Газету, полученную еще на борту, Лео открыл только в электричке по пути из аэропорта. Пролистал ее в поисках чего-нибудь интересного, что могло бы его отвлечь. Обычные статьи, обычные рассказы о затянувшихся попытках мирного урегулирования на Ближнем Востоке, обычные наводнения, обычные политические скандалы. И на одной из страниц приложения обнаружился первый намек на иной тип бедствия, иную катастрофу:
АРХЕОЛОГИЧЕСКАЯ НАХОДКА СТАВИТ ПОД СОМНЕНИЕ ИСТОРИЮ РАСПЯТИЯ
Информации было мало. За словами этими слышался голос Гольдштауба, и его преувеличения смешивались с его же увертками. «Пока продолжается кропотливая работа над расшифровкой свитка, – гласили последние строки статьи, – церковные источники не проявляют особого интереса к утверждениям, которые могут противоречить каноническим Евангелиям».

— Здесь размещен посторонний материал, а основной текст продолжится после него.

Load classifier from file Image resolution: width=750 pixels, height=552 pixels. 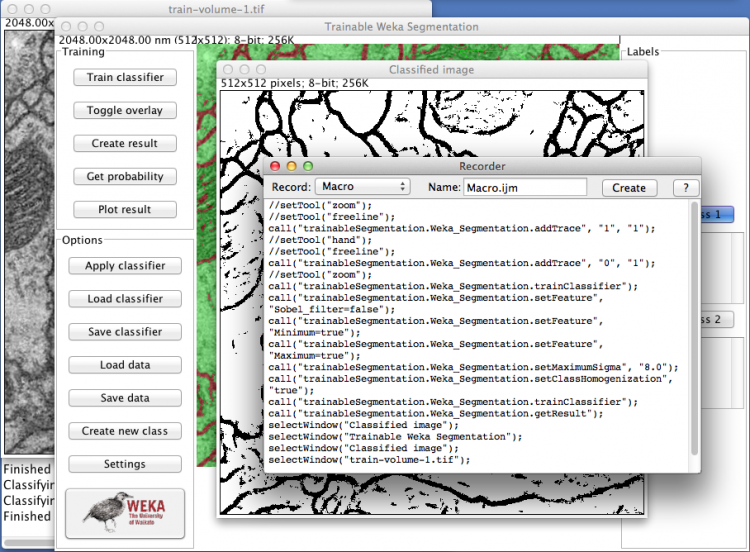coord(125,298)
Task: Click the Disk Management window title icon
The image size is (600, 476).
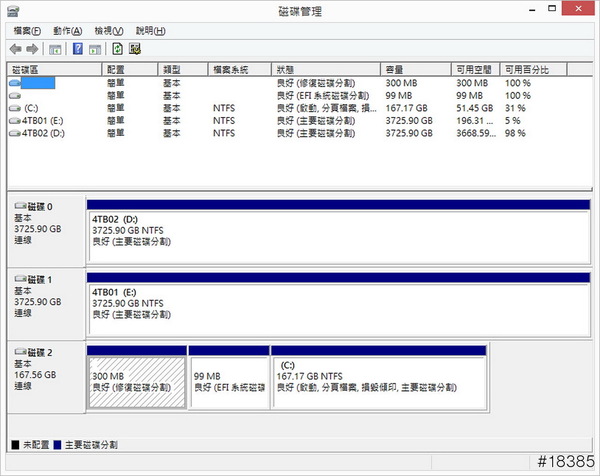Action: [12, 11]
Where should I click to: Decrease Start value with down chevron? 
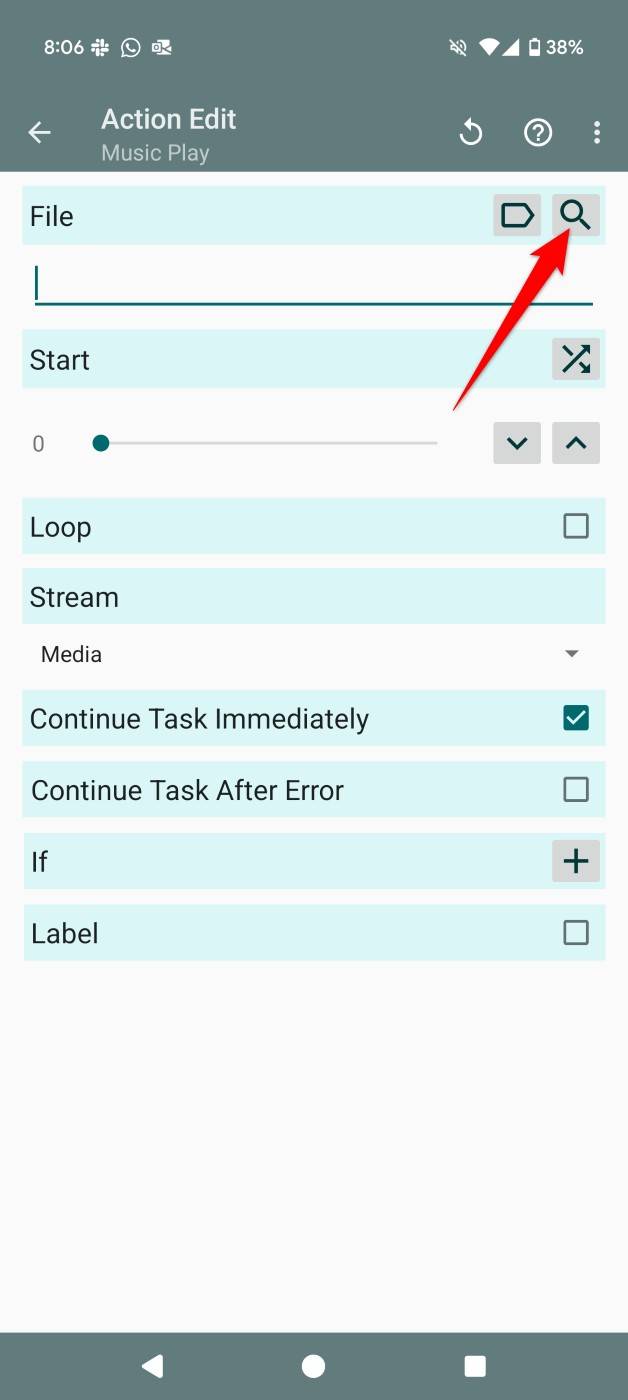517,443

По всей вероятности, Евангелие от Иуды стало достоянием общественности. Именно так выразился бы Гольдштауб.
Беседа Лео с епископом на первый взгляд казалась учтивой и сдержанной, но подводные течения омывали ее сарказмом и страхом.
– Ты уже читал статью во вчерашнем «Тайме
Таймс»? – спросил епископ.
– Читал. На Фарм-стрит только и разговоров что об этой статье.

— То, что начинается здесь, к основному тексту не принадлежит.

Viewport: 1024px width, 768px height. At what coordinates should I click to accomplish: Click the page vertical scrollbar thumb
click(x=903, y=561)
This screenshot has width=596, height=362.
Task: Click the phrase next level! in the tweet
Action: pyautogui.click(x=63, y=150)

– Они называют его «Евангелие от Иуды». Ты ведь имеешь отношение к этой истории?
– Я ездил туда, чтобы взглянуть на свиток, – признался Лео.
– И что ты думаешь по этому поводу?
– Он относится к очень раннему периоду – возможно, к первому веку.

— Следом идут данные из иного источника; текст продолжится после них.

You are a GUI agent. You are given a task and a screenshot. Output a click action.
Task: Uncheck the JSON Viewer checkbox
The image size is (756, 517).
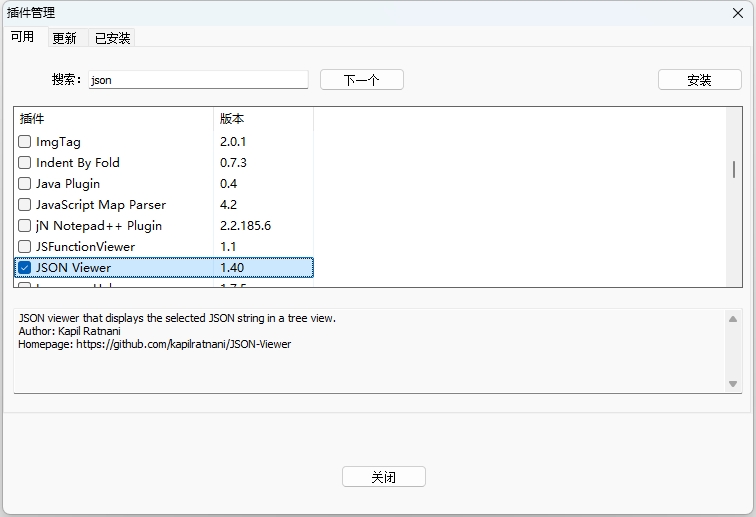pos(25,268)
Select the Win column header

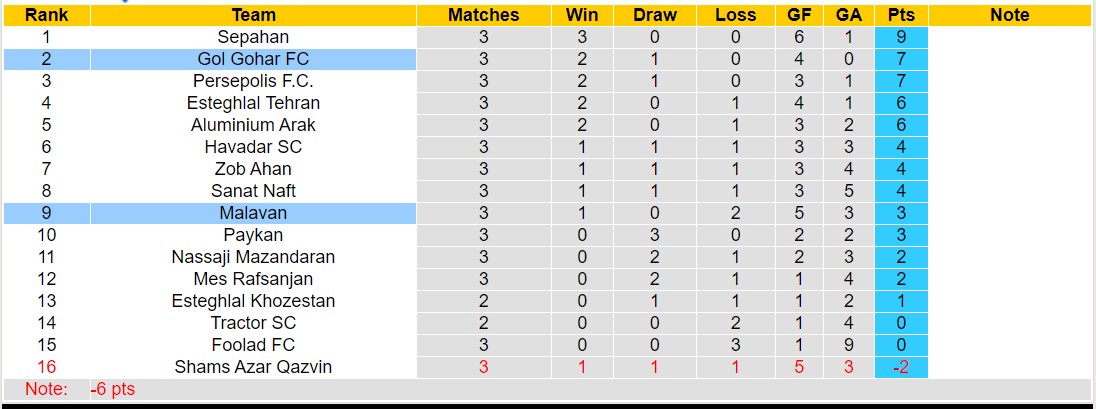point(582,15)
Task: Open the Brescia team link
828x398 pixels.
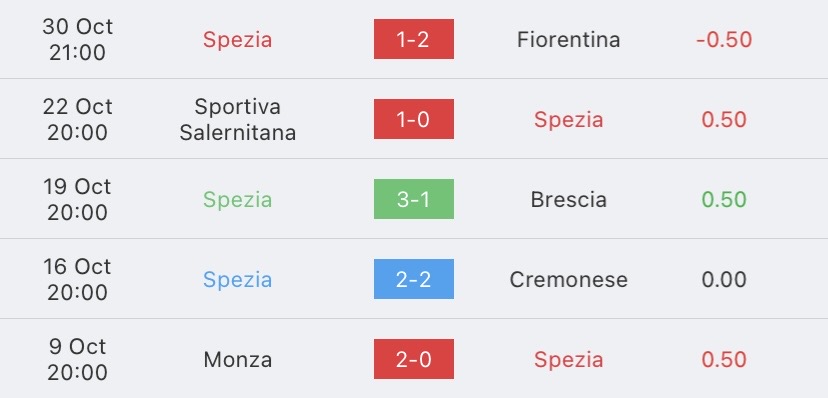Action: [x=568, y=200]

– Ну, вообще-то, как и все Евангелия… Почему мы должны верить этому Евангелию больше? Евангелию от Иуды. Я спрашиваю у тебя: эти притязания – справедливы?
Лео пожал плечами.
– Выглядит довольно убедительно. Епископ покачал головой.
– Дела обстоят не лучшим образом и без священников, ставящих под сомнение всю историю христианства. Знаешь, чтоя думаю? Что шумиха вскоре утихнет, а ты будешь выглядеть полным кретином.
Обвинение покоробило Лео.
– Это одна из самых важных находок за всю историю изучения Нового Завета. Чем бы свиток ни оказался в конечном итоге, даже если это – пропаганда первого века, это все равно сенсация.
– А если нет?
– То есть?
Епископ внезапно дал волю гневу – и, вместе с тем, явному испугу.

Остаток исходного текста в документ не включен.